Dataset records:
# # # # #

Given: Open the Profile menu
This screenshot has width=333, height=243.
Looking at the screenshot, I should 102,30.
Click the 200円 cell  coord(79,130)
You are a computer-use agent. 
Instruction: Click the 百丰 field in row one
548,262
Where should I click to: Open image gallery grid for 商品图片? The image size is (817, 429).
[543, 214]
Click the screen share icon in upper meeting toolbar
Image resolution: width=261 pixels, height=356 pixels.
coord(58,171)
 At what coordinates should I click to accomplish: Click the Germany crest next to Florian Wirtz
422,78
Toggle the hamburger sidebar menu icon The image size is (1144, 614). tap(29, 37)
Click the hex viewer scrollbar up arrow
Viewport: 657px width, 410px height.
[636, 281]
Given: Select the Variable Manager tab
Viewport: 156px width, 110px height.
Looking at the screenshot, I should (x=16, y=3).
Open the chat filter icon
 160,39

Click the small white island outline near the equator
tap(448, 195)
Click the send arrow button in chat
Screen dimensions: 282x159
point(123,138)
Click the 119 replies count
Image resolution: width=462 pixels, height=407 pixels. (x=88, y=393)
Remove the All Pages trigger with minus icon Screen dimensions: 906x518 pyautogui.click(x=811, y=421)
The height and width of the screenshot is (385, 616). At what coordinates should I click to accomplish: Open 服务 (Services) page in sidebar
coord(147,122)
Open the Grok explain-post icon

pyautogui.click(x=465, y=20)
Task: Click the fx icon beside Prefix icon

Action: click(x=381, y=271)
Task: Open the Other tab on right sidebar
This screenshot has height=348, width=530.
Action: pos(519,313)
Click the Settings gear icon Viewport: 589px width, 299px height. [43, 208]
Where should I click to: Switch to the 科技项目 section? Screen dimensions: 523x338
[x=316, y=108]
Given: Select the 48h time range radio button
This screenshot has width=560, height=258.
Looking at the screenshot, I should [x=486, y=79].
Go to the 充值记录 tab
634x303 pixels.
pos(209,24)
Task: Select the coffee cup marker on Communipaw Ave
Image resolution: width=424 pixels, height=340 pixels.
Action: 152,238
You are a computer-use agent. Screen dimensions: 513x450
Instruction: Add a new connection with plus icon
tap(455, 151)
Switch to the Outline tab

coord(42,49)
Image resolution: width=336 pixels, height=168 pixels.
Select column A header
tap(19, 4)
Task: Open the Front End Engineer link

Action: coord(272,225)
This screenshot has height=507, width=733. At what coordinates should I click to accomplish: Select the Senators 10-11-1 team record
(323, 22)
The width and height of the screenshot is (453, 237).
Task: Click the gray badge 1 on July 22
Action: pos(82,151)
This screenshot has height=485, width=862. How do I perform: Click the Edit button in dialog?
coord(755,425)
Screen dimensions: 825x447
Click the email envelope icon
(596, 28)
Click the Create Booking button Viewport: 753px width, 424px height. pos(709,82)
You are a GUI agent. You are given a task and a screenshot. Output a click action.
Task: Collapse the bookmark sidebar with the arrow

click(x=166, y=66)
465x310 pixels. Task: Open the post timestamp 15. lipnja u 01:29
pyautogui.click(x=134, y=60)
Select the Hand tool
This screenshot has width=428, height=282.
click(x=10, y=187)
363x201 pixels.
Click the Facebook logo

# # # # #

Task description
Repeat the entries above verbatim.

Result of this task
Given: Open the Profile menu
This screenshot has width=333, height=243.
Looking at the screenshot, I should 102,30.
Click the 200円 cell  coord(79,130)
You are a computer-use agent. 
Instruction: Click the 百丰 field in row one
548,262
Where should I click to: Open image gallery grid for 商品图片? The image size is (817, 429).
[543, 214]
Click the screen share icon in upper meeting toolbar
Image resolution: width=261 pixels, height=356 pixels.
coord(58,171)
 At what coordinates should I click to accomplish: Click the Germany crest next to Florian Wirtz
422,78
Toggle the hamburger sidebar menu icon The image size is (1144, 614). tap(29, 37)
Click the hex viewer scrollbar up arrow
Viewport: 657px width, 410px height.
[636, 281]
Given: Select the Variable Manager tab
Viewport: 156px width, 110px height.
Looking at the screenshot, I should (x=16, y=3).
Open the chat filter icon
 160,39

Click the small white island outline near the equator
tap(448, 195)
Click the send arrow button in chat
Screen dimensions: 282x159
point(123,138)
Click the 119 replies count
Image resolution: width=462 pixels, height=407 pixels. (x=88, y=393)
Remove the All Pages trigger with minus icon Screen dimensions: 906x518 pyautogui.click(x=811, y=421)
The height and width of the screenshot is (385, 616). At what coordinates should I click to accomplish: Open 服务 (Services) page in sidebar
coord(147,122)
Open the Grok explain-post icon

pyautogui.click(x=465, y=20)
Task: Click the fx icon beside Prefix icon

Action: click(x=381, y=271)
Task: Open the Other tab on right sidebar
This screenshot has height=348, width=530.
Action: pos(519,313)
Click the Settings gear icon Viewport: 589px width, 299px height. [43, 208]
Where should I click to: Switch to the 科技项目 section? Screen dimensions: 523x338
[x=316, y=108]
Given: Select the 48h time range radio button
This screenshot has width=560, height=258.
Looking at the screenshot, I should [x=486, y=79].
Go to the 充值记录 tab
634x303 pixels.
pos(209,24)
Task: Select the coffee cup marker on Communipaw Ave
Image resolution: width=424 pixels, height=340 pixels.
Action: 152,238
You are a computer-use agent. Screen dimensions: 513x450
Instruction: Add a new connection with plus icon
tap(455, 151)
Switch to the Outline tab

coord(42,49)
Image resolution: width=336 pixels, height=168 pixels.
Select column A header
tap(19, 4)
Task: Open the Front End Engineer link

Action: coord(272,225)
This screenshot has height=507, width=733. At what coordinates should I click to accomplish: Select the Senators 10-11-1 team record
(323, 22)
The width and height of the screenshot is (453, 237).
Task: Click the gray badge 1 on July 22
Action: pos(82,151)
This screenshot has height=485, width=862. How do I perform: Click the Edit button in dialog?
coord(755,425)
Screen dimensions: 825x447
Click the email envelope icon
(596, 28)
Click the Create Booking button Viewport: 753px width, 424px height. pos(709,82)
You are a GUI agent. You are given a task and a screenshot. Output a click action.
Task: Collapse the bookmark sidebar with the arrow

click(x=166, y=66)
465x310 pixels. Task: Open the post timestamp 15. lipnja u 01:29
pyautogui.click(x=134, y=60)
Select the Hand tool
This screenshot has width=428, height=282.
click(x=10, y=187)
363x201 pixels.
Click the Facebook logo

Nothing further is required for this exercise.